Comment Use cases for http (Score 1) 324
It seems Mozilla wants to move away from http, but here are some use cases they will be breaking:
I have a slow and expensive Internet connection used by a few people on a few different devices, I use a proxy-cache to improve page load times and reduce network traffic.
I am a parent, and while I try to be present whenever the kids use the internet, I run a proxy-filter (e.g. DansGuardian) to prevent them from stumbling across less suitable sites.
I am a service provider, and I use a transparent proxy to cache large files downloaded from international sites. This saves me about 10% of my running costs.
I am a service provider provoding internet access with high input costs, in order to provide reasonably-priced services I have quota-based products. In order to be friendly to my customers and avoid them incurring over-use charges, I inject JS notifications at various thresholds. With only HTTPS, I will just have to wait until they are over quota and then block all HTTPS traffic and hope I can redirect some HTTP traffic to a page informing them that they are over quota.
I am a security engineer for my company, for various reasons we need to be able to inspect http traffic (prevent users from visiting malicious sites, enforce productivity controls etc.).
Sure, there are technical means around some of these challenges (e.g. devices that ship with/use CA certs and dynamically generate SSL certs to MITM the traffic), but this initiative is just going to increase costs for everyone.

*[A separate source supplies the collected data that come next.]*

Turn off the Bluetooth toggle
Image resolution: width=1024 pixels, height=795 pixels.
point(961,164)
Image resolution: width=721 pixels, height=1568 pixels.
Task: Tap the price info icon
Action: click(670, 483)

And who will benefit? Well, most of the main sponsors of Let's encrypt. Cisco will be selling you more network equipment that can MITM SSL, Akamai will get more business as ISPs will not be able to cache on their own and content owners will have to pay Akamai instead.
Maybe some affected parties will start blocking Firefox (or block ssl upgrade checks), or some service providers may start charging Firefox users more.
I am a supporter of open source and have used Firefox as my primary browser since before the 1.0 release, but some of the supposed security braindeadness has made life more difficult, and this is just another example, and may be the one that forces me to change to a web browser, instead of an HTTPS-only browser.